As the annual Schoolies celebrations kick off around Australia DrinkWise Australia wants to warn parents of schoolies that their last minute attempts to curb teen drinking will not work…
Trish Worth of DrinkWise says that “the eve of Schoolies is not the time to be talking to your teenager about alcohol in the first instance; children learn how to drink long before they’ve had their first drink by observing their parents. Parental role modelling is the number one influence on children’s future behaviours and attitudes towards drinking. If we expect them to exercise control during Schoolies’ celebrations, we need to lead by example and establish expectations well in advance.”
Trish Worth also says parents need to have the discussion with their teenager about alcohol and its damaging effects much earlier. “There is strong scientific evidence to show that alcohol has the potential to disrupt the development of the teenage brain and teenagers who drink too early risk not reaching their full potential.” Parents need to talk to their teens and pre-teens as early as possible to encourage them to delay their initiation to alcohol.
A study has found that in the last five decades there has been a significant lowering of the age a full alcohol drink has been consumed, five decades ago it was 19 years now it is 15.5 years.

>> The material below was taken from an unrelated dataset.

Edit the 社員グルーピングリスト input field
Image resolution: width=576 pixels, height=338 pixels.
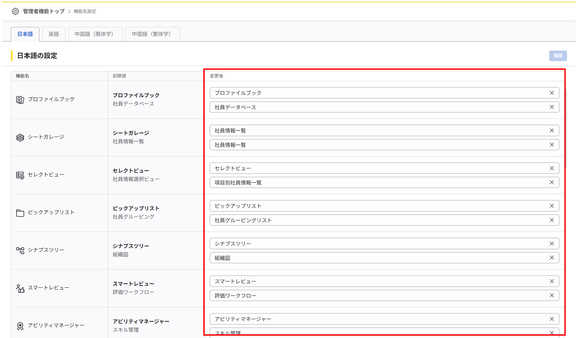[x=379, y=220]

That is not a good sign. It has become the norm.
Trish Worth, said that managing teen drinking is a difficult issue at the best of times, and the issue only intensifies at this time of the year when school leavers are keen to kick up their heels. “The transition from school to university or the work force is an exciting, emotionally charged time for young people. Traditionally, it is cause for celebration, but the reality is that Schoolies Weeks are often marred with stories of alcohol-fuelled accidents, sometimes with tragic consequences,” Trish Worth said.
Included below are practical strategies to help parents delay their teen's introduction to alcohol:
1. Set firm family guidelines which reflect the delay message so that your teen is clear about your expectations and understands your thinking.
2. Discuss the fact that not every teenager is drinking. The truth is that most teenagers under 18 either don't drink or don't drink to excess. Drinking too much, too young is not normal.
3. Talk to your pre-teen or teen about the new brain science which is telling us how alcohol can impair the developing teenage brain and stop them reaching their full potential.
4. Encourage them to get involved in other activities that do not involve drinking, but instead offer challenging opportunities, such as sport and creative pursuits.
5. Discuss the delay message with other parents. Share the knowledge you now have about the new brain science and try to come up with a common standard related to your teenagers and drinking.
6. Consider your own drinking behaviour. Teenagers are still heavily influenced by the role modelling of parents. So, if you drink heavily then expect your teenager to drink at risky levels.
Do you drink to get drunk?
Did you go or are you going to schoolies?
If so, what was your schoolies experience like?